## What this task involves
Report how many lines in the items below contain the string "answer", giving only the number.

## Materials provided
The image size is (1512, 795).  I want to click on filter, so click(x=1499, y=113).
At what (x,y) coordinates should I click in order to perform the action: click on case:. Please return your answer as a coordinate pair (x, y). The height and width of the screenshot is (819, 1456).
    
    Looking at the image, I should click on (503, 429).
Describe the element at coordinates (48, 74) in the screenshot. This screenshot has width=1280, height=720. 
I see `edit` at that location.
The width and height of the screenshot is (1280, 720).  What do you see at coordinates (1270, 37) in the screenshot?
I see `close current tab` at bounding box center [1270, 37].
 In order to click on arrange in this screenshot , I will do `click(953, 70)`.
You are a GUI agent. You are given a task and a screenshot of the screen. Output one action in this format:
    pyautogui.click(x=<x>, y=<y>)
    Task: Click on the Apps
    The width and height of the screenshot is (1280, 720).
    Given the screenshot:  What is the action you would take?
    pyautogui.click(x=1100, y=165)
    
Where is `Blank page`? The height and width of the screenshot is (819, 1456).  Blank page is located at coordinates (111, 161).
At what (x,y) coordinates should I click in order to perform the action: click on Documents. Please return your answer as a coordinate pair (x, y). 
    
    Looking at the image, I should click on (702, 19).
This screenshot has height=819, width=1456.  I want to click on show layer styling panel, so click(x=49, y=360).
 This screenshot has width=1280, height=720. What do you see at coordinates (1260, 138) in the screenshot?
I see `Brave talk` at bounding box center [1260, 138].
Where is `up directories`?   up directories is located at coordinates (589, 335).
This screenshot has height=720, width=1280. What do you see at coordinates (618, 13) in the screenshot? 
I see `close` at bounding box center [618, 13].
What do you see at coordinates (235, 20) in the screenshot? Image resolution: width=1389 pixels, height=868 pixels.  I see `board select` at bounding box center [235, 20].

## Response for this exercise
2